Enhancing the antioxidant potential of a coumarin derivative via nickel complexation: synthesis, spectral insights, DFT analysis, and molecular docking

Abstract

Daphnetin is a naturally occurring coumarin. Despite its numerous positive biological effects, progress in its clinical trial use has been minimal due to its poor water solubility and limited oral bioavailability. This study focuses on the development of a novel and highly stable daphnetin–nickel complex (Ni–DAPH). We present a comprehensive investigation combining experimental and computational approaches to explore the synthesis, characterization, properties, reactivity, and biological activity of the Ni–DAPH complex. The computational studies, based on DFT, included geometry optimization HOMO and LUMO orbitals, UV-visible spectra, infrared (IR) and nuclear magnetic resonance (NMR) spectra, molecular electrostatic potential (MEP), non-covalent interaction (NCI) analysis, quantum theory of atoms in molecules (QTAIM), nonlinear optical (NLO) properties, and antioxidant activity. The molecular electrostatic potential (MEP) analysis identified nucleophilic and electrophilic sites within the complex, while the infrared spectra pinpointed the carbonyl group of the benzopyrone ring as the primary site of complexation. NMR spectroscopy revealed significant proton involvement in charge transfer between the ligand and the nickel center. Natural bond orbital (NBO) analysis indicated nearly equivalent bond angles, suggesting a symmetric geometry. QTAIM analysis confirmed the presence of ionic bonding with a partial covalent character, enhancing the stability of the complex.
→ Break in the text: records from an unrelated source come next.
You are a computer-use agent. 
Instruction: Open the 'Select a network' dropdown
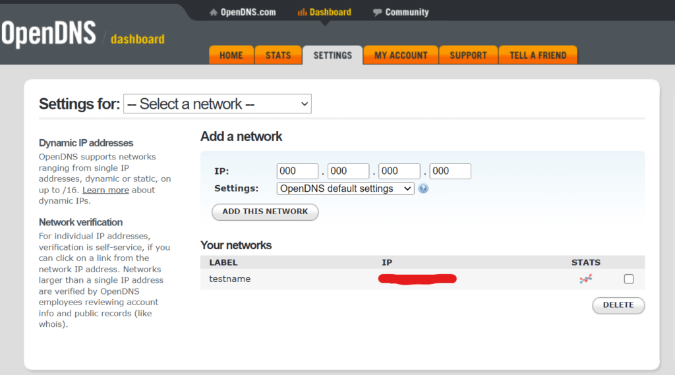pos(218,104)
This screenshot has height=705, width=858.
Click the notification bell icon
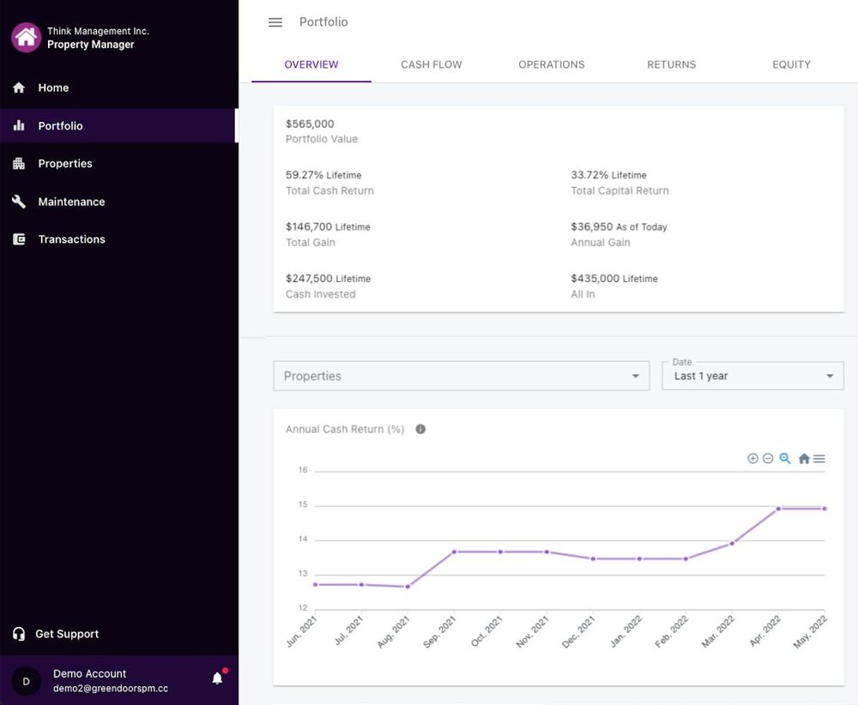pyautogui.click(x=217, y=678)
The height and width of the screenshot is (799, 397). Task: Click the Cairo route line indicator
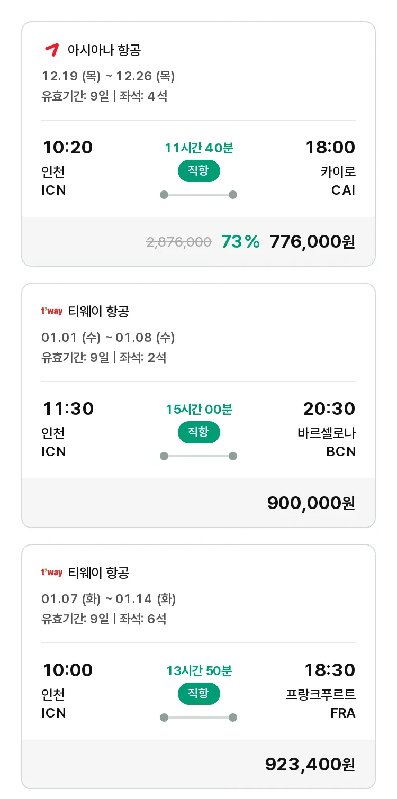[x=199, y=195]
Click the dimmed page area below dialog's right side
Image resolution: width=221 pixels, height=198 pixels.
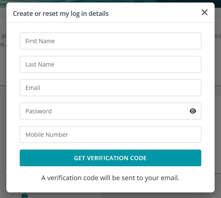pyautogui.click(x=165, y=195)
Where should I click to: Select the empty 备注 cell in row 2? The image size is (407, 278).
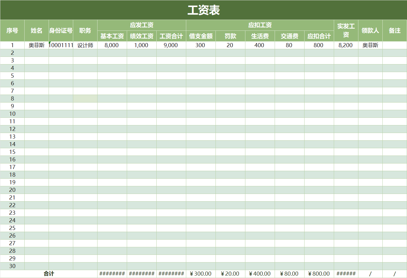pos(395,53)
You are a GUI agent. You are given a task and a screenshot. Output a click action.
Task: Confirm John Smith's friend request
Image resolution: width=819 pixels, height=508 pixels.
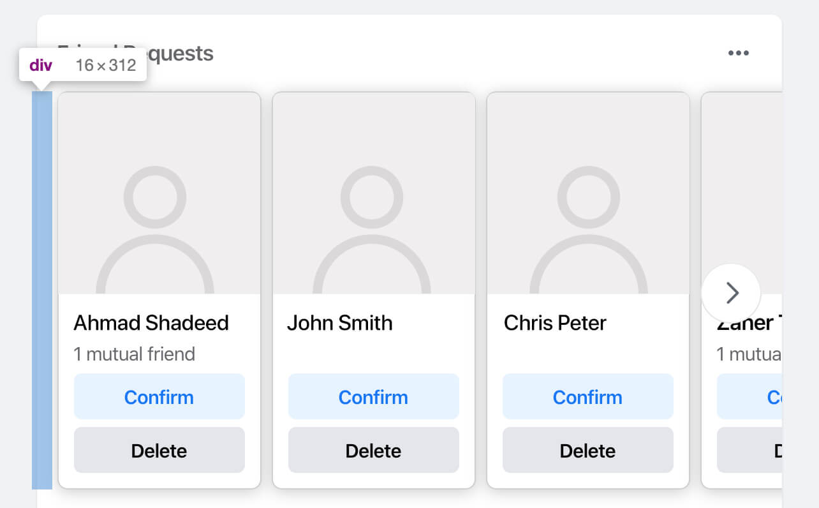coord(373,397)
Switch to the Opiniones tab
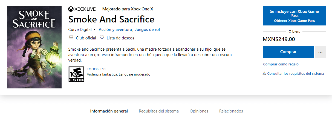Image resolution: width=332 pixels, height=124 pixels. point(199,111)
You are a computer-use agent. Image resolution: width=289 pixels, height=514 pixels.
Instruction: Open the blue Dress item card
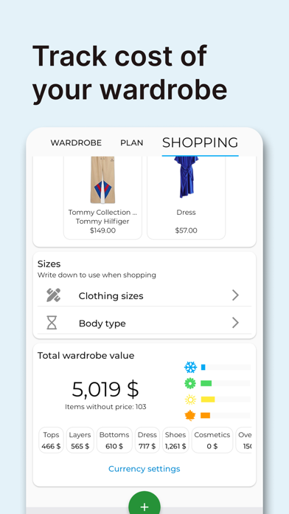point(187,198)
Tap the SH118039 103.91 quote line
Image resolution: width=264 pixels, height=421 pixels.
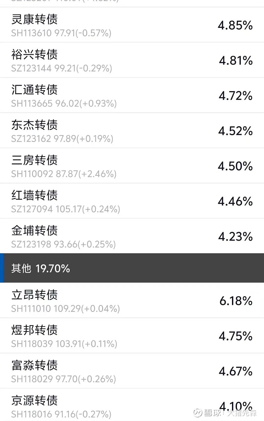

The ordering of the nickel 3d orbitals is characteristic of a distorted square-planar geometry. The hydrogen atom transfer (HAT) mechanism demonstrated that the Ni–DAPH complex exhibits significantly enhanced antioxidant activity in comparison to the free daphnetin ligand. This result was confirmed by molecular docking with the cytochrome C peroxidase (CCP) and ascorbate peroxidase (APX) HEME-enzymes, using the 2X08 and 1OAF receptor structures. The in silico ADMET study reveals that DAPH complexation improves intestinal absorption and reduces toxicity, enhancing the pharmacological potential of Ni–DAPH.